*TO BE DONE*
Duplicate the rows beginning with the line that contains "Enter full screen" and continuing through the last row, with both ends included.

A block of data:
◇ ◇ ◇ ◇
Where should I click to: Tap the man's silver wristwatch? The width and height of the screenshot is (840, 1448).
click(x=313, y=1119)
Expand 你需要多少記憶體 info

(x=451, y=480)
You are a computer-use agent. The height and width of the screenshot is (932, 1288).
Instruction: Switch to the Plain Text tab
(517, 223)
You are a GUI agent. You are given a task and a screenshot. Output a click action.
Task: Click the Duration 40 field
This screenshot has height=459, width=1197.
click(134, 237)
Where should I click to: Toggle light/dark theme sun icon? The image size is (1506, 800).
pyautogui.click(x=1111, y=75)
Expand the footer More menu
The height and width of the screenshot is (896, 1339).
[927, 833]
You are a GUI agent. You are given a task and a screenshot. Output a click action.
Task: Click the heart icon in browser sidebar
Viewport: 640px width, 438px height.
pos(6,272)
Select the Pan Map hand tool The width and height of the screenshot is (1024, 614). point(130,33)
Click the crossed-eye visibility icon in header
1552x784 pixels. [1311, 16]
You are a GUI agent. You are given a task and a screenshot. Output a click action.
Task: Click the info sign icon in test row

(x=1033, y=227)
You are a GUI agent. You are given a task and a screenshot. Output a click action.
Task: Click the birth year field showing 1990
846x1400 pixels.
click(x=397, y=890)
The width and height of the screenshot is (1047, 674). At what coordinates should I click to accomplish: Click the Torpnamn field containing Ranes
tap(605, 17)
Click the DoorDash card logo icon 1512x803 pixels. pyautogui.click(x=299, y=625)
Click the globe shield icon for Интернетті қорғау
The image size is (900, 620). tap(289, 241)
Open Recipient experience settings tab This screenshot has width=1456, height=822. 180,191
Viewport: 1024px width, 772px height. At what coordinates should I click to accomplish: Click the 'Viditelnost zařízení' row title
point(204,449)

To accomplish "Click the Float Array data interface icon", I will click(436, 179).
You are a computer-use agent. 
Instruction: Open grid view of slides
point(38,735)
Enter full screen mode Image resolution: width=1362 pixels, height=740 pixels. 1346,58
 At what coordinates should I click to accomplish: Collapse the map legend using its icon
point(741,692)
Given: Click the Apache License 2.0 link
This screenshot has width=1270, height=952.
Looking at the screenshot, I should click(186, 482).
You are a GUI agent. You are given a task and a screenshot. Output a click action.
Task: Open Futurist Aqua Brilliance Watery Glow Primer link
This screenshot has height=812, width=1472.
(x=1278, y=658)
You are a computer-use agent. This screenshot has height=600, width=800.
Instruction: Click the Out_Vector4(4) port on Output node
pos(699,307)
◇ ◇ ◇ ◇
*SOLUTION TO THE PROBLEM*
Enter full screen mode Image resolution: width=1362 pixels, height=740 pixels. 1346,58
 At what coordinates should I click to accomplish: Collapse the map legend using its icon
point(741,692)
Given: Click the Apache License 2.0 link
This screenshot has width=1270, height=952.
Looking at the screenshot, I should click(186, 482).
You are a GUI agent. You are given a task and a screenshot. Output a click action.
Task: Open Futurist Aqua Brilliance Watery Glow Primer link
This screenshot has height=812, width=1472.
(x=1278, y=658)
You are a computer-use agent. This screenshot has height=600, width=800.
Instruction: Click the Out_Vector4(4) port on Output node
pos(699,307)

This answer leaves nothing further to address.